As we transition into new stages in life, we naturally adopt different habits, develop new tastes and change our mindsets. This should apply to financial education as well. Often, I hear from friends and family who realize—sometimes too late—that their financial planning does not reflect what they need at the moment. These needs will differ from a new divorcee to the CEO of a multinational firm or a college graduate. Your learning must evolve at each stage.

Related An Inside Look at the Financial Literacy Pandemic

 A smart way to stay on track is to create a financial fitness checklist addressing the key elements of your financial health. Then, using your financial skills, refer to this checklist each time your personal circumstances change. For example, if you go through a divorce, have your assets increased or not? If so, educate yourself on how to make your new situation work. If you have welcomed grandchildren into your family, reference your fitness list and see if you need to update your estate plan or investment accounts dedicated to education. This checklist can form the basis of your meetings with your wealth manager and highlight areas where you may need to learn more information. 

Guide and Mentor Each Other

One of the best resources for learning is communication. As a family, it’s important to see each other as financial partners who can provide and receive needed advice. To this end, center discussions around the future of your family and pose provocative questions that can help you think critically together.
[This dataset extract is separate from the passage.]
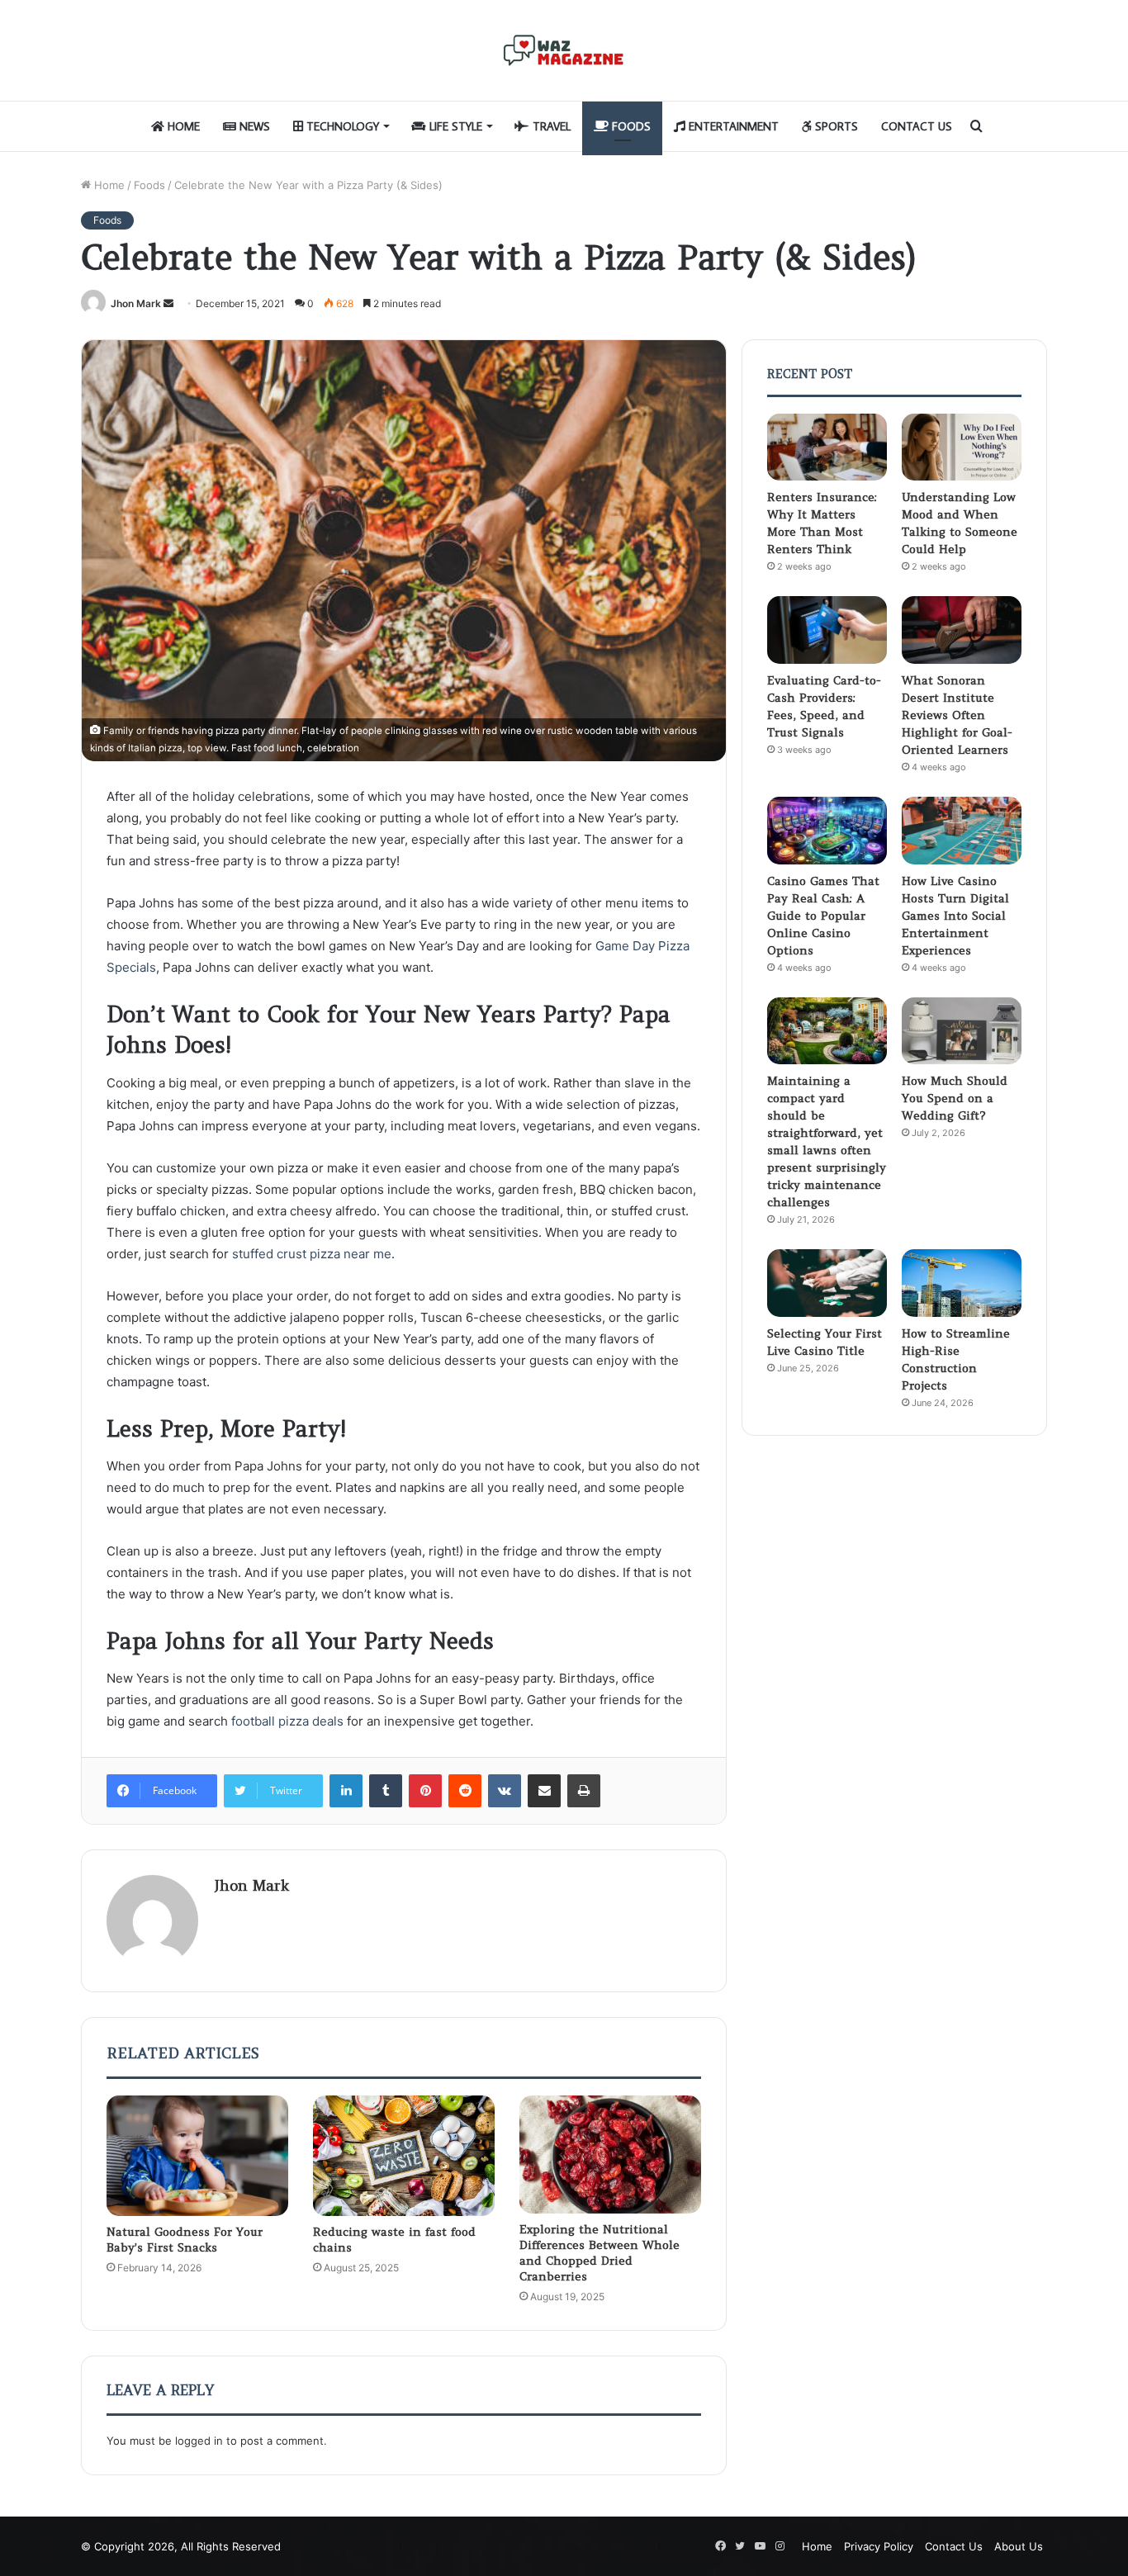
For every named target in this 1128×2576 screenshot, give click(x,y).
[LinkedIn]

I’d suggest questions like: Is there anything you think the family should discuss but hasn’t been addressed? What new tools or technologies could the family use to function more effectively? What are the passions and interests that keep family members thriving, and how can the family provide more encouragement for its members’ continued progress? Having this consistent and honest dialogue will create an atmosphere of transparency—a critical element when it comes to learning. And when money topics come up, you’ll have the foundation of trust needed to address them productively.
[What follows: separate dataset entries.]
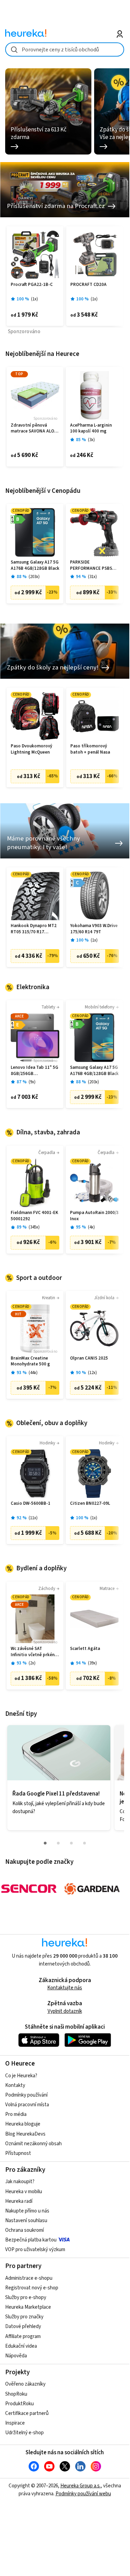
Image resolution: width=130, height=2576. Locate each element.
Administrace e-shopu (28, 2278)
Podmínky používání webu (83, 2493)
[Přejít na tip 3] (71, 1843)
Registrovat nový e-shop (31, 2287)
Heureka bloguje (22, 2124)
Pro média (16, 2114)
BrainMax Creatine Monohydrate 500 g (30, 1361)
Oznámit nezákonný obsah (33, 2143)
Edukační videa (21, 2346)
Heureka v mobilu (23, 2191)
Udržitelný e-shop (24, 2432)
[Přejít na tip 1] (45, 1843)
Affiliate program (23, 2336)
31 (92, 577)
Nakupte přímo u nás (27, 2211)
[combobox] (64, 49)
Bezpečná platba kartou (31, 2240)
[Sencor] (29, 1888)
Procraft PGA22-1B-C (32, 285)
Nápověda (16, 2355)
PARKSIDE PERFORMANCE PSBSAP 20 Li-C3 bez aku (94, 565)
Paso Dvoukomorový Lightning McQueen (31, 749)
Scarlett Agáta (85, 1649)
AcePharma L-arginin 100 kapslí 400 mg (91, 428)
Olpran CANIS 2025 (89, 1358)
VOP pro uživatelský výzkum (35, 2249)
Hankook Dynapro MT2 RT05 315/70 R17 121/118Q (34, 929)
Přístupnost (18, 2153)
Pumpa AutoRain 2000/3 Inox (94, 1216)
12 (92, 1373)
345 (34, 1227)
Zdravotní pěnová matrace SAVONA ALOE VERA (34, 428)
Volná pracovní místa (27, 2104)
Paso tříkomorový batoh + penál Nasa (90, 749)
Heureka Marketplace (28, 2307)
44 (33, 1373)
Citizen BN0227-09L (90, 1503)
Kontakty (15, 2085)
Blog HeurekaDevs (25, 2134)
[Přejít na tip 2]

A constructive environment that encourages continual learning will lay the groundwork for a host of far-reaching benefits beyond wealth preservation. Families that encourage education bring members together around common goals of achieving security and long-term success. When it comes to financial growth, this thirst for knowledge should be treated like any other facet of one’s life, and we should put in the work (and time) that we would into our businesses, organizations and degrees. Promoting a culture of sustained financial education will ensure that younger generations pass on their knowledge, leading to a legacy of educators and innovators.